:: TASK DATA ::

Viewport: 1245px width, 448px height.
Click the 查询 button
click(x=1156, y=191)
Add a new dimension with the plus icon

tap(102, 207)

:::

Output the full listing. Match it exactly.

▶ RESULT FOR THIS TASK
Viewport: 1245px width, 448px height.
Click the 查询 button
click(x=1156, y=191)
Add a new dimension with the plus icon

tap(102, 207)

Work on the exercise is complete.